If your float buffer 16-bit per component or 32-bit?

Zengar
02-03-2004, 05:51 AM
I did some tests regarding precision... On NV boards computations are carried on about 4-7 digits after the point. So you shouldn't use too small numbers. Computation with large numbers go just fine.

foollove
02-04-2004, 05:51 AM
Can you give a concrete example of where multiplying numbers gives unacceptable results? What do you multiply 10000 by, and what did you expect it to give?
If your float buffer 16-bit per component or 32-bit?
What I do is in 32-bit float environment, float texture, float pbuffer.

It's really difficult to provide a simple example here. But I try to make myself clear.
The input vector1 is [0, 10^6, 2*10^6,3*10^6],
the input vector2 is [0,1,2,3], the difference of multiplication of these two vectors on GPU and that on CPU is zero.
But if the input vector1 changed to [0, 10^7, 2*10^7,3*10^7], the error sum between the result on CPU and on GPU is upto 128.

Zengar
02-04-2004, 06:55 AM
Why do you need to compute such a large numbers? Maybe you could find a workaroud? GeforceFX is constructed in a way to provide most "logical" computation precision. It's a pity..

al_bob
02-04-2004, 09:53 AM
But if the input vector1 changed to [0, 10^7, 2*10^7,3*10^7], the error sum between the result on CPU and on GPU is upto 128.
You realize that 10^7 * 1000 can't be represented exactly using IEEE-754? In fact, even 2*10^7 can't be represented exactly. You only have 24 bits (23+1) of mantissa in IEEE-754.

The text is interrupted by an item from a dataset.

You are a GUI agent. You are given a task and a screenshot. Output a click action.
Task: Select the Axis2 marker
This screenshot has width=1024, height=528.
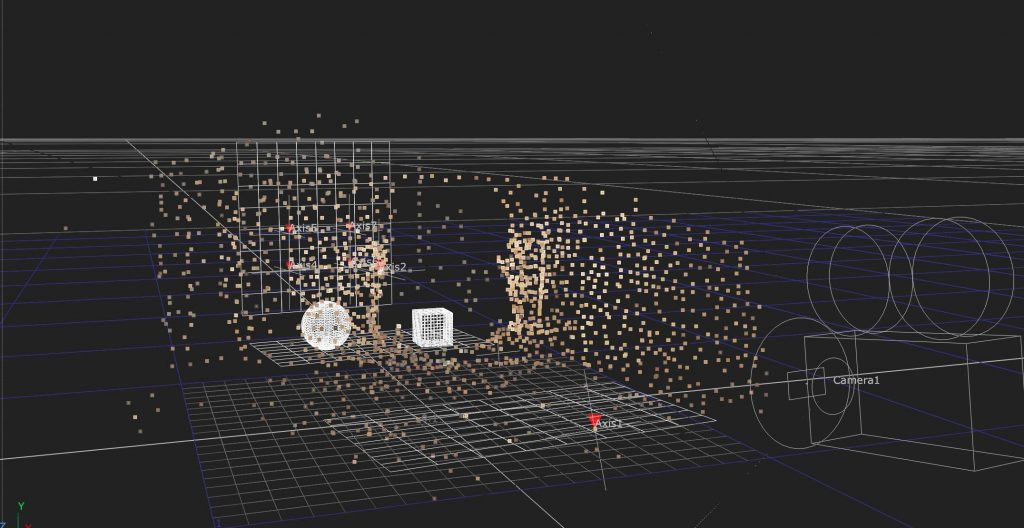tap(381, 266)
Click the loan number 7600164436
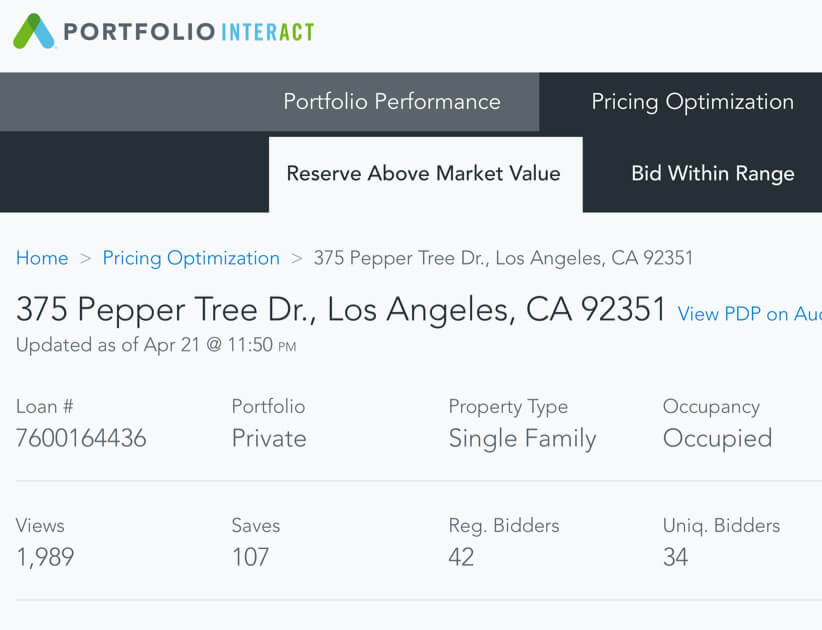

Since your CPU (likely an x86) does computations in 80-bit floating-point by default, I'd say that would be the reason for the discreptency.

foollove
02-05-2004, 02:16 AM
Thanks a lot.

Here, I just want to do some general purpose computation on GPU. So the precision is the No.1 problem I have to solve. And the next problem is that we should put the right data with texture in the right position in the form of fragment.

Are there anyone who are familiar with this? Come to have a deep discussion here. Thanks again.

lyq@ios.ac.cn

ZbuffeR
02-05-2004, 02:22 AM
Here, I just want to do some general purpose computation on GPU.
Do you know this website http://www.gpgpu.org/ ? They seem to deal with exactly that field of applications.

Edit: spelling.

[This message has been edited by ZbuffeR (edited 02-05-2004).]